#### Activity:
From the records below, give the number of lines that include the word "Find". Add no other words.

[Stored data entries]

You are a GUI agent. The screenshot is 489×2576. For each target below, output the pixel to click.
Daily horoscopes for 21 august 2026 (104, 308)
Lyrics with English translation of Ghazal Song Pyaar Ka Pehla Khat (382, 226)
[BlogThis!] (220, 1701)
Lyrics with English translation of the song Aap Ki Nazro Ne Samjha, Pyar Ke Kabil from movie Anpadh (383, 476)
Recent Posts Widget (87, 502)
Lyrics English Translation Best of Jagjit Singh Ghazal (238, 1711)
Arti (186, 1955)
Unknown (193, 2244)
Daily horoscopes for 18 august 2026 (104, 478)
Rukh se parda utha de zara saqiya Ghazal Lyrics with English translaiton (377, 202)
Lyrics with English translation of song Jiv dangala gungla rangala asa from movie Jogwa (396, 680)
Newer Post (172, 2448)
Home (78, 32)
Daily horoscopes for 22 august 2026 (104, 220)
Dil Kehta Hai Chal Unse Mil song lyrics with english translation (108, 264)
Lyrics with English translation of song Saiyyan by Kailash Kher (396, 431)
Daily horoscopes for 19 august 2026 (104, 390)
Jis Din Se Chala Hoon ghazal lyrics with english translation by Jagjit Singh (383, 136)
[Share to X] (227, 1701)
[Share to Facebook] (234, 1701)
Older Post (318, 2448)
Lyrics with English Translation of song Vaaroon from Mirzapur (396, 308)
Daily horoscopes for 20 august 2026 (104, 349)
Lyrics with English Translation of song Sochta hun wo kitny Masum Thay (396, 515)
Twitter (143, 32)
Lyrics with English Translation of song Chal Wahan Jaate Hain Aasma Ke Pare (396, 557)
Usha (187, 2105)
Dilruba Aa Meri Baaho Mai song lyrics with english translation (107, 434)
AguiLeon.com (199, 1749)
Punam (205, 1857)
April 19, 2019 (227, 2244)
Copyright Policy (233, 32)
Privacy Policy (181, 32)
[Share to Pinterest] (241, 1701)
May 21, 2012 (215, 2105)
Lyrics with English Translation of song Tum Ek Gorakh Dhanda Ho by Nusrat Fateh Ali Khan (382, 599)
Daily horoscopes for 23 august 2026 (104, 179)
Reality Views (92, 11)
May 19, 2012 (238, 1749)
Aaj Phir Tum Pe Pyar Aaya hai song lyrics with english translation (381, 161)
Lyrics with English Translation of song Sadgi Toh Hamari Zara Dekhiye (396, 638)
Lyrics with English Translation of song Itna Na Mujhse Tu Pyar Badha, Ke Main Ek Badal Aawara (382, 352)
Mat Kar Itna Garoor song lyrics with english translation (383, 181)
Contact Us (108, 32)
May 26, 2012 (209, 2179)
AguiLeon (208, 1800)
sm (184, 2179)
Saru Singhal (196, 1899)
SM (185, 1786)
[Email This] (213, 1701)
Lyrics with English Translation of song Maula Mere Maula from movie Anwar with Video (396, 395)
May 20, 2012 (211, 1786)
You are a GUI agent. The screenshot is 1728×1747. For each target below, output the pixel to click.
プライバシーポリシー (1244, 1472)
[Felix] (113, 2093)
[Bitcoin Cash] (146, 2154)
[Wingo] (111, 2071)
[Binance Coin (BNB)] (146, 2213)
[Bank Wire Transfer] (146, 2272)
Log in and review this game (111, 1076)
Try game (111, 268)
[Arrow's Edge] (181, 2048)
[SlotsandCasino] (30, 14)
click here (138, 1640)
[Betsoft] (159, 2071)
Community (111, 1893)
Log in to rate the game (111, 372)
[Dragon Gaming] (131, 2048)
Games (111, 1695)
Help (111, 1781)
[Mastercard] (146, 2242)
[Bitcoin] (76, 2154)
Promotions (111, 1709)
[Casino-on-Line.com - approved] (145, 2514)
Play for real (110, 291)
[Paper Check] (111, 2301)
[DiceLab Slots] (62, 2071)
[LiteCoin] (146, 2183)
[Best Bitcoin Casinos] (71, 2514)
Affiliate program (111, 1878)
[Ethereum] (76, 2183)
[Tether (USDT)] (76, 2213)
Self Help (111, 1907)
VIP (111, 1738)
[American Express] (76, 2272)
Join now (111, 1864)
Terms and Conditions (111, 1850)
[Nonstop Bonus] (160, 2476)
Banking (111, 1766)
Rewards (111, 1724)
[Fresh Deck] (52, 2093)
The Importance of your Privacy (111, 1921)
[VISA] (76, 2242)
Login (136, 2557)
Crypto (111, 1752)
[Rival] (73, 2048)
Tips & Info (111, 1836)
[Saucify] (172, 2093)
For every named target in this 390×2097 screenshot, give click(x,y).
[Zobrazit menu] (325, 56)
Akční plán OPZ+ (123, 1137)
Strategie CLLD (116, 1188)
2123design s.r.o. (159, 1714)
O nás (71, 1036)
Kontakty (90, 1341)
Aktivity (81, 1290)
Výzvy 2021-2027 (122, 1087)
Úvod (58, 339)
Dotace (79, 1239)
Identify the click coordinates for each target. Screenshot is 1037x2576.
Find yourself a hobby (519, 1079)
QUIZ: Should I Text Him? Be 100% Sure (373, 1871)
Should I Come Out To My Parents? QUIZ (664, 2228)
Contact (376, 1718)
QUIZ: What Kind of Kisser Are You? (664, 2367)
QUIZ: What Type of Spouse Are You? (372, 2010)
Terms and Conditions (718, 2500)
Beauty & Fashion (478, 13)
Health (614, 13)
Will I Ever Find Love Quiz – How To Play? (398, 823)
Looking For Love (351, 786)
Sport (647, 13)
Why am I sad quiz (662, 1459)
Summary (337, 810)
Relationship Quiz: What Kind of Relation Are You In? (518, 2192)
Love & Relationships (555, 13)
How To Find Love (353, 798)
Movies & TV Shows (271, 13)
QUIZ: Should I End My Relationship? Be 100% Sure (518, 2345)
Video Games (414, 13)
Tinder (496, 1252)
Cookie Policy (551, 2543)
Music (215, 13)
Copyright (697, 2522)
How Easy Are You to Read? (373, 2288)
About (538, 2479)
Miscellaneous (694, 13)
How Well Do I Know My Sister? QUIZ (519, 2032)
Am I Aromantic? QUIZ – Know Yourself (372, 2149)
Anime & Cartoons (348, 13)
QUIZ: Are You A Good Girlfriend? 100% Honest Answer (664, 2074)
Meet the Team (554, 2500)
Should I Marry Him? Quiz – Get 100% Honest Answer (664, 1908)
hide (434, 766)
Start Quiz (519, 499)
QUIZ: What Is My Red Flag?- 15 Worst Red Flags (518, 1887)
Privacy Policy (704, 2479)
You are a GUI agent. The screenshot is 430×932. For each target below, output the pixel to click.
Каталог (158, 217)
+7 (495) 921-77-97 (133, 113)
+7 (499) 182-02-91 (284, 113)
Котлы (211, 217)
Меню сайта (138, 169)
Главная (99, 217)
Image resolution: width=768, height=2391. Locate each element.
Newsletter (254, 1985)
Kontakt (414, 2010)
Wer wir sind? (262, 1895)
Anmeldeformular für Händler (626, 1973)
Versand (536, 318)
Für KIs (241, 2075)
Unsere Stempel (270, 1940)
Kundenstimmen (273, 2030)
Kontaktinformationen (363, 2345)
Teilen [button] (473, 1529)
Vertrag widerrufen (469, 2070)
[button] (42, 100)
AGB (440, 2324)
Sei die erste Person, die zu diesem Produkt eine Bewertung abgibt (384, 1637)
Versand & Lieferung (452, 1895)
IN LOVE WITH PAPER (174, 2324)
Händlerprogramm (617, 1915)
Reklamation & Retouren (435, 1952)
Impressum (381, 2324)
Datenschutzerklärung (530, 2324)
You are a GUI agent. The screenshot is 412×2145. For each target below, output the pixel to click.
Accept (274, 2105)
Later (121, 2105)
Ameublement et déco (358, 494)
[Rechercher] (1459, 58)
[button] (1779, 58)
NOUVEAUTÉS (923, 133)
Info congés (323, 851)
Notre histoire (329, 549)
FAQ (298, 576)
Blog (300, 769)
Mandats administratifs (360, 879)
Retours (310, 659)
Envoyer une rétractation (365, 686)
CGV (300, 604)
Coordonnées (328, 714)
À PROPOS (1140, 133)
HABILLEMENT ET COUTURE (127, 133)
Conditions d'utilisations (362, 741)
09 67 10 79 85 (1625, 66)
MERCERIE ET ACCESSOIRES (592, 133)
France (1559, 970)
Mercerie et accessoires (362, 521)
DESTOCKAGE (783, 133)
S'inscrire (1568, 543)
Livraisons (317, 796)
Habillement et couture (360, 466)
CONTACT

#### Solved exercise:
3